DATA TO EXAMINE
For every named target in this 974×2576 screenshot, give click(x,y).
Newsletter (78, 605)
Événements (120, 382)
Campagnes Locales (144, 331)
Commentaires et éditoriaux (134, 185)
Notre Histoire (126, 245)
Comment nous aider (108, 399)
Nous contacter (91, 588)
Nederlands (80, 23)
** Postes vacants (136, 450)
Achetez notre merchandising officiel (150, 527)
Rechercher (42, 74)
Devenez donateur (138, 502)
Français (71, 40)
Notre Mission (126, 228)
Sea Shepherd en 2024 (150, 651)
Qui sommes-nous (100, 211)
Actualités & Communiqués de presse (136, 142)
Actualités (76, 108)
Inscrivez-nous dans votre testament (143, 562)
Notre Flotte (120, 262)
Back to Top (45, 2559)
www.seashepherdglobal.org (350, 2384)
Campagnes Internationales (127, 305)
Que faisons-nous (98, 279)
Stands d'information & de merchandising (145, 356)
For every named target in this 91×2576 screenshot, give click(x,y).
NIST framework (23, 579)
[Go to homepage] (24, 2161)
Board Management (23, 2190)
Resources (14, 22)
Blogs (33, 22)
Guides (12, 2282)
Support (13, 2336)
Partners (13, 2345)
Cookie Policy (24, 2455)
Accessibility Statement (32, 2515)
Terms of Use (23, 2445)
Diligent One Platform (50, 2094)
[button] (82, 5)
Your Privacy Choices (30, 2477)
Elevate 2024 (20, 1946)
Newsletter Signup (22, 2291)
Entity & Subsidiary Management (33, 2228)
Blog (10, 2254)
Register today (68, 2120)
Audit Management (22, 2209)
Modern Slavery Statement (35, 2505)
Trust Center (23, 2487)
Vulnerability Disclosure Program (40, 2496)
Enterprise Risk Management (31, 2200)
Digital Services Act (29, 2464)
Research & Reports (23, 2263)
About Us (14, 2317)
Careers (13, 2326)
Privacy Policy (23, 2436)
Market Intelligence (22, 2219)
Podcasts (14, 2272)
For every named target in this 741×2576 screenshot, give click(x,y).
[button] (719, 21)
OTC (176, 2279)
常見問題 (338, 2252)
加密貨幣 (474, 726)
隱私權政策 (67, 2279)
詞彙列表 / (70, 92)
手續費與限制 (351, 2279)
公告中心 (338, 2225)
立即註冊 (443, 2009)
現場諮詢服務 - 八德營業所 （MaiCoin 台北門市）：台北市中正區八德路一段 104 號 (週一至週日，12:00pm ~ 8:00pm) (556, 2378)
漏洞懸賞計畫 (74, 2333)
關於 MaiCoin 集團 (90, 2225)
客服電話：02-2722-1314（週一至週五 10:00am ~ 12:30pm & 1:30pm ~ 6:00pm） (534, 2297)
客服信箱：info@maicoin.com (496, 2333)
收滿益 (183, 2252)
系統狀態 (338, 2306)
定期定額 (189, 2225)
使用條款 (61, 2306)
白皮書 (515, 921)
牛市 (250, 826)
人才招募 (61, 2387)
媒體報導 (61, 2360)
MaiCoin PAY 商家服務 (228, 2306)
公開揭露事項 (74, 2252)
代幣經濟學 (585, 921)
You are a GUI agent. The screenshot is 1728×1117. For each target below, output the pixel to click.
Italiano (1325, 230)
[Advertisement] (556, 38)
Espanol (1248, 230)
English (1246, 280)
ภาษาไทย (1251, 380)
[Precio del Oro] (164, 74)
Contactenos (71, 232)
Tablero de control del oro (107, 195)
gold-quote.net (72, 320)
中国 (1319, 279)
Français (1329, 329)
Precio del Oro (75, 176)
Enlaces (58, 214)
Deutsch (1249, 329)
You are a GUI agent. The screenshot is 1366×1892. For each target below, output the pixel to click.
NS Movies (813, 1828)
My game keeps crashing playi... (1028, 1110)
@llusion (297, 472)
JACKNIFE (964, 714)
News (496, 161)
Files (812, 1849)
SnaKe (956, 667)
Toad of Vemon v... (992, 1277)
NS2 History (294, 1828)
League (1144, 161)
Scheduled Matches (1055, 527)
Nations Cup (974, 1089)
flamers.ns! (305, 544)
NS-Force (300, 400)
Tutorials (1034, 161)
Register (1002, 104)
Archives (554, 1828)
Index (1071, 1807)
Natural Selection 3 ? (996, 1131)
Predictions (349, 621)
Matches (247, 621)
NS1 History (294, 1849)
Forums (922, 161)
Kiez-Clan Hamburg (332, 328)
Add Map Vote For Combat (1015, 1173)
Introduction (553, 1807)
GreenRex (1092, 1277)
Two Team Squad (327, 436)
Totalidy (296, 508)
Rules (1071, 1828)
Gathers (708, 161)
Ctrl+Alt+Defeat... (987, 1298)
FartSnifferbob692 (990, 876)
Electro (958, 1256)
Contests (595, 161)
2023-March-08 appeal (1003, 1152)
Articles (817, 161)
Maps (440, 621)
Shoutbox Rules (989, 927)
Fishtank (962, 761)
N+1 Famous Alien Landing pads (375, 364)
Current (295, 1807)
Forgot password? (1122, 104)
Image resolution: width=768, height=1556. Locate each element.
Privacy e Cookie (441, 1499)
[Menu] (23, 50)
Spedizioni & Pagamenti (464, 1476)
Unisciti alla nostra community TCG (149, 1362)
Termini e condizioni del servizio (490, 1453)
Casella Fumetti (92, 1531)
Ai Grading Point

EXERCISE DETAILS
Restate the whole listing exactly, leaving out nothing.

SOLUTION FOR THIS PROBLEM
For every named target in this 974×2576 screenshot, give click(x,y).
Newsletter (78, 605)
Événements (120, 382)
Campagnes Locales (144, 331)
Commentaires et éditoriaux (134, 185)
Notre Histoire (126, 245)
Comment nous aider (108, 399)
Nous contacter (91, 588)
Nederlands (80, 23)
** Postes vacants (136, 450)
Achetez notre merchandising officiel (150, 527)
Rechercher (42, 74)
Devenez donateur (138, 502)
Français (71, 40)
Notre Mission (126, 228)
Sea Shepherd en 2024 (150, 651)
Qui sommes-nous (100, 211)
Actualités & Communiqués de presse (136, 142)
Actualités (76, 108)
Inscrivez-nous dans votre testament (143, 562)
Notre Flotte (120, 262)
Back to Top (45, 2559)
www.seashepherdglobal.org (350, 2384)
Campagnes Internationales (127, 305)
Que faisons-nous (98, 279)
Stands d'information & de merchandising (145, 356)
For every named target in this 91×2576 screenshot, give click(x,y).
NIST framework (23, 579)
[Go to homepage] (24, 2161)
Board Management (23, 2190)
Resources (14, 22)
Blogs (33, 22)
Guides (12, 2282)
Support (13, 2336)
Partners (13, 2345)
Cookie Policy (24, 2455)
Accessibility Statement (32, 2515)
Terms of Use (23, 2445)
Diligent One Platform (50, 2094)
[button] (82, 5)
Your Privacy Choices (30, 2477)
Elevate 2024 (20, 1946)
Newsletter Signup (22, 2291)
Entity & Subsidiary Management (33, 2228)
Blog (10, 2254)
Register today (68, 2120)
Audit Management (22, 2209)
Modern Slavery Statement (35, 2505)
Trust Center (23, 2487)
Vulnerability Disclosure Program (40, 2496)
Enterprise Risk Management (31, 2200)
Digital Services Act (29, 2464)
Research & Reports (23, 2263)
About Us (14, 2317)
Careers (13, 2326)
Privacy Policy (23, 2436)
Market Intelligence (22, 2219)
Podcasts (14, 2272)
For every named target in this 741×2576 screenshot, give click(x,y).
[button] (719, 21)
OTC (176, 2279)
常見問題 (338, 2252)
加密貨幣 (474, 726)
隱私權政策 (67, 2279)
詞彙列表 / (70, 92)
手續費與限制 (351, 2279)
公告中心 (338, 2225)
立即註冊 (443, 2009)
現場諮詢服務 - 八德營業所 （MaiCoin 台北門市）：台北市中正區八德路一段 104 號 (週一至週日，12:00pm ~ 8:00pm) (556, 2378)
漏洞懸賞計畫 (74, 2333)
關於 MaiCoin 集團 (90, 2225)
客服電話：02-2722-1314（週一至週五 10:00am ~ 12:30pm & 1:30pm ~ 6:00pm） (534, 2297)
客服信箱：info@maicoin.com (496, 2333)
收滿益 (183, 2252)
系統狀態 (338, 2306)
定期定額 (189, 2225)
使用條款 (61, 2306)
白皮書 (515, 921)
牛市 (250, 826)
人才招募 (61, 2387)
媒體報導 (61, 2360)
MaiCoin PAY 商家服務 (228, 2306)
公開揭露事項 (74, 2252)
代幣經濟學 (585, 921)
You are a GUI agent. The screenshot is 1728×1117. For each target below, output the pixel to click.
Italiano (1325, 230)
[Advertisement] (556, 38)
Espanol (1248, 230)
English (1246, 280)
ภาษาไทย (1251, 380)
[Precio del Oro] (164, 74)
Contactenos (71, 232)
Tablero de control del oro (107, 195)
gold-quote.net (72, 320)
中国 (1319, 279)
Français (1329, 329)
Precio del Oro (75, 176)
Enlaces (58, 214)
Deutsch (1249, 329)
You are a GUI agent. The screenshot is 1366×1892. For each target below, output the pixel to click.
NS Movies (813, 1828)
My game keeps crashing playi... (1028, 1110)
@llusion (297, 472)
JACKNIFE (964, 714)
News (496, 161)
Files (812, 1849)
SnaKe (956, 667)
Toad of Vemon v... (992, 1277)
NS2 History (294, 1828)
League (1144, 161)
Scheduled Matches (1055, 527)
Nations Cup (974, 1089)
flamers.ns! (305, 544)
NS-Force (300, 400)
Tutorials (1034, 161)
Register (1002, 104)
Archives (554, 1828)
Index (1071, 1807)
Natural Selection 3 ? (996, 1131)
Predictions (349, 621)
Matches (247, 621)
NS1 History (294, 1849)
Forums (922, 161)
Kiez-Clan Hamburg (332, 328)
Add Map Vote For Combat (1015, 1173)
Introduction (553, 1807)
GreenRex (1092, 1277)
Two Team Squad (327, 436)
Totalidy (296, 508)
Rules (1071, 1828)
Gathers (708, 161)
Ctrl+Alt+Defeat... (987, 1298)
FartSnifferbob692 (990, 876)
Electro (958, 1256)
Contests (595, 161)
2023-March-08 appeal (1003, 1152)
Articles (817, 161)
Maps (440, 621)
Shoutbox Rules (989, 927)
Fishtank (962, 761)
N+1 Famous Alien Landing pads (375, 364)
Current (295, 1807)
Forgot password? (1122, 104)
Image resolution: width=768, height=1556. Locate each element.
Privacy e Cookie (441, 1499)
[Menu] (23, 50)
Spedizioni & Pagamenti (464, 1476)
Unisciti alla nostra community TCG (149, 1362)
Termini e condizioni del servizio (490, 1453)
Casella Fumetti (92, 1531)
Ai Grading Point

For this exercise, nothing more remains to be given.